Given the material below, return only the lines starting at the line with "Task: Toggle the имена параметров checkbox" and ending at the line with "Task: Expand the 激活状态 section", exactly as they appear.

——————————

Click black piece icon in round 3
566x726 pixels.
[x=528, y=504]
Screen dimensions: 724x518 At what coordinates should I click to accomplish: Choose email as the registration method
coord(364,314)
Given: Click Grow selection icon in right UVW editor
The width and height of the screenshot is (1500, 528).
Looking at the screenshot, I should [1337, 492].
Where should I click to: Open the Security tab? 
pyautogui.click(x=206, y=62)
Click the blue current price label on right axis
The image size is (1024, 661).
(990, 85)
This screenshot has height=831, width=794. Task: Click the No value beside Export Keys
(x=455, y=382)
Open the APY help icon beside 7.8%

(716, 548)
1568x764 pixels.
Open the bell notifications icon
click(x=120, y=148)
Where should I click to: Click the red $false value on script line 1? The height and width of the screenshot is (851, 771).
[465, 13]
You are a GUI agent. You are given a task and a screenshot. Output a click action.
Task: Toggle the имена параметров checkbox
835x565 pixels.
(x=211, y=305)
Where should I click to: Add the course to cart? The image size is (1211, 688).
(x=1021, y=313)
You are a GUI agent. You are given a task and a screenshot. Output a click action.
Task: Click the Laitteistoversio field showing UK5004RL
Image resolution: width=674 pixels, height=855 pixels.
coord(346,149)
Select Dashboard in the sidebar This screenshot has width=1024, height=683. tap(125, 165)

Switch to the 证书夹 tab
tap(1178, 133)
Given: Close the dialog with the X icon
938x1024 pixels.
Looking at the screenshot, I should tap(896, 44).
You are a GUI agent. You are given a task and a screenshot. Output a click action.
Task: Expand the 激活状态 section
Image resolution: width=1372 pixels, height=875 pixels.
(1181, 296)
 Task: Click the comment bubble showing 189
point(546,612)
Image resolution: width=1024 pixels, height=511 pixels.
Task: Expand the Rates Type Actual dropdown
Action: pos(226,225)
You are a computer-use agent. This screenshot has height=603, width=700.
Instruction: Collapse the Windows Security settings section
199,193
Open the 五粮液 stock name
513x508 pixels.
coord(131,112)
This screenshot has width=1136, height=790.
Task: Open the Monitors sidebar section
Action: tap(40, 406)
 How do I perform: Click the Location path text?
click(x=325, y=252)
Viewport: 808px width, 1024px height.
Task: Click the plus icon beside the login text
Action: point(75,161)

——————————

§ RESPONSE
Task: Toggle the имена параметров checkbox
835x565 pixels.
(x=211, y=305)
Where should I click to: Add the course to cart? The image size is (1211, 688).
(x=1021, y=313)
You are a GUI agent. You are given a task and a screenshot. Output a click action.
Task: Click the Laitteistoversio field showing UK5004RL
Image resolution: width=674 pixels, height=855 pixels.
coord(346,149)
Select Dashboard in the sidebar This screenshot has width=1024, height=683. tap(125, 165)

Switch to the 证书夹 tab
tap(1178, 133)
Given: Close the dialog with the X icon
938x1024 pixels.
Looking at the screenshot, I should tap(896, 44).
You are a GUI agent. You are given a task and a screenshot. Output a click action.
Task: Expand the 激活状态 section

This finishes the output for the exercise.